### Short task
Copy the data below word for word, leaving out the pictures.

============

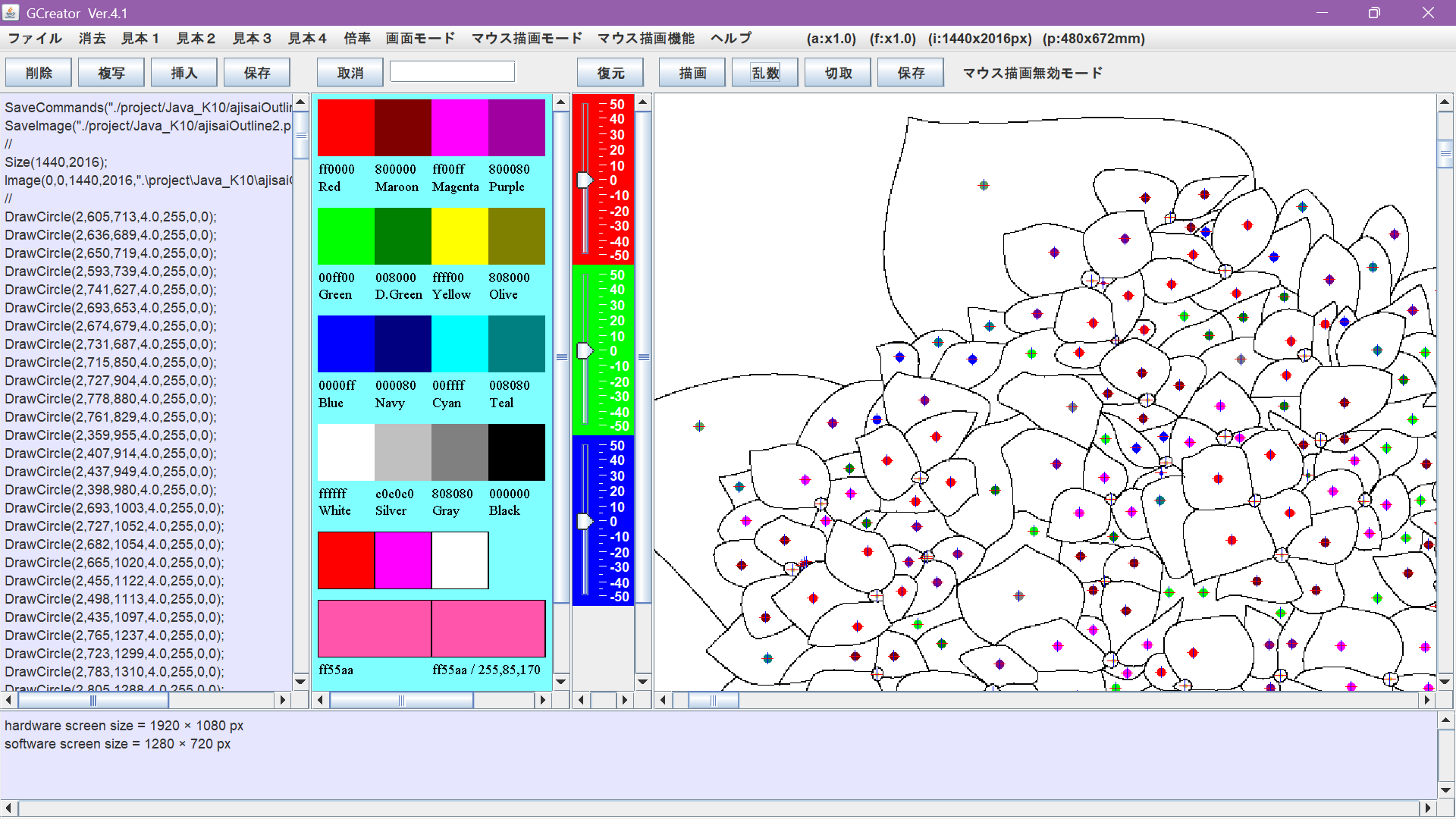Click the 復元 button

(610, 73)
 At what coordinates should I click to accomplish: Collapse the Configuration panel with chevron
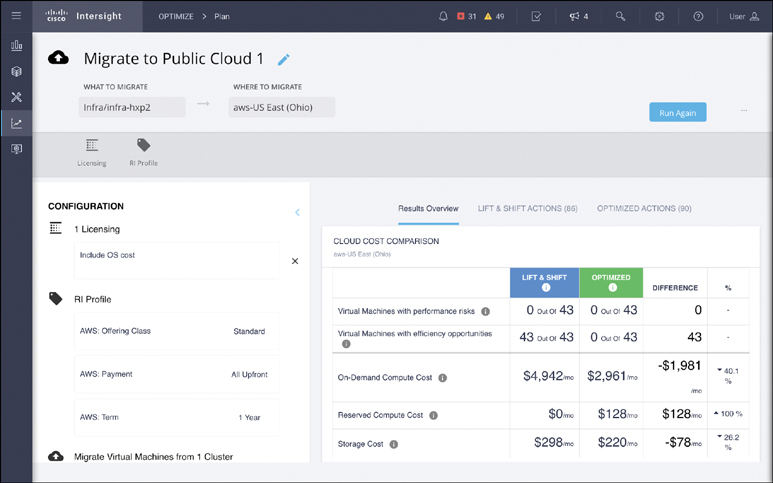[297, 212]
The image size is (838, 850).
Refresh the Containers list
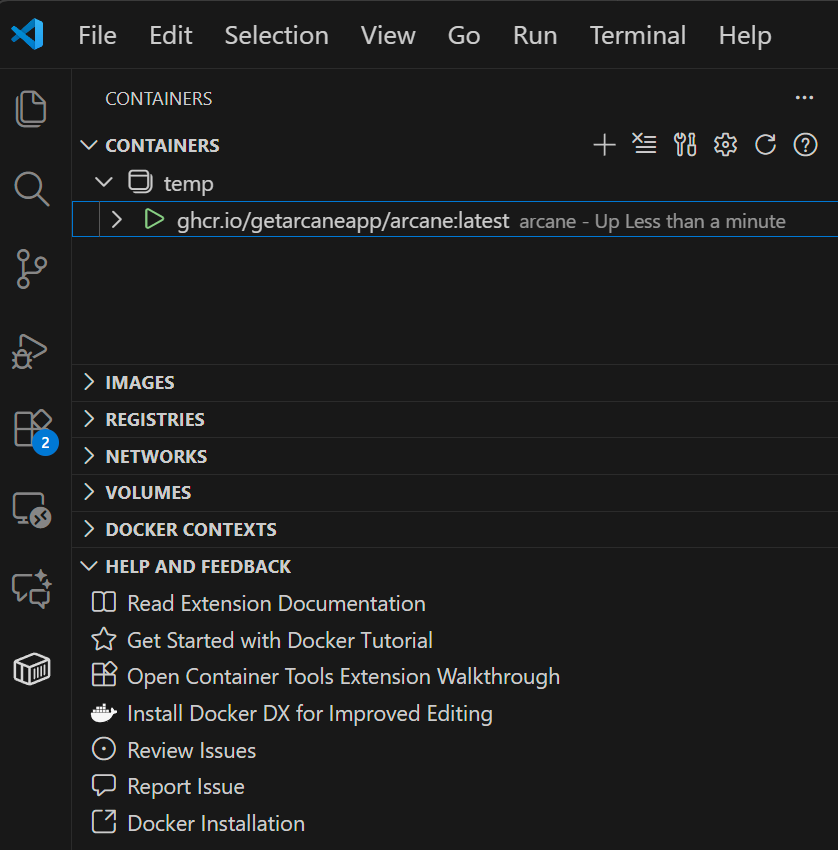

============

### Output of the exercise
Click the 復元 button

(610, 73)
 At what coordinates should I click to accomplish: Collapse the Configuration panel with chevron
[297, 212]
The image size is (838, 850).
Refresh the Containers list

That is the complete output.